How do you start? Define your competitors.
Answer these questions about your work:
- Broadly, what do you do? (such as fundraising, accounting, marketing, etc.)
- Define your skill set more narrowly. What are your top three skills within what you do? (like grant proposal writing, special events organization, auditing, etc.)
- Do you specialize in, or at least prefer, one or more mission types? (health care, social services, environmental, etc.)
- What geographic area do you cover? (a county, a region, a state…?)
Now, let’s find some competitors:
- Look for resources that list people in your area who meet similar criteria to yours. (Professional association directories, chamber of commerce membership list, Google search)
- Examine the lists you find, and select 10 who seem like they are similar to you either in area, age, specialty or another attribute.
- Evaluate the presence online via their websites, LinkedIn pages, etc. Start making notes about what work they do, the kinds of clients they serve and what people say about them. On a separate page, gather contact information like their phone number and email address.
- Take five and make direct contact. Propose that you meet over coffee or lunch. Say that you are interested in getting to know them and their business better, and to explore ways you can offer each other help. (This is true. You can become valuable resources for each other through this process.)
Will everyone want to meet with you? No. Why not?
- Time: they’re busy with clients – good for them!
- Suspicion: you’re going to steal their secrets, or worse yet, their clients.
- Simply not seeing the value in it for them will all get in the way.
As a friend of mine would say, “bless and release.” Take someone’s willingness to meet as an important data point in your competitor analysis. Not everyone’s going to be “friendly competition.”

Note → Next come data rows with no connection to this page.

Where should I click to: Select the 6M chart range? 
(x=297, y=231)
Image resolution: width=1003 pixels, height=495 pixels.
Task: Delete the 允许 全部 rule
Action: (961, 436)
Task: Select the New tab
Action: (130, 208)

For those you do meet, what you hear probably won’t dissuade you from either going into your own consulting practice, or if you’re already consulting, focusing on your expertise. However, you may get a better idea of what you’re getting into, and whether you can do well in your chosen niche. At minimum, you’ll hear some interesting stories, you’ll probably make some good friends, and all without the fedora and trench coat.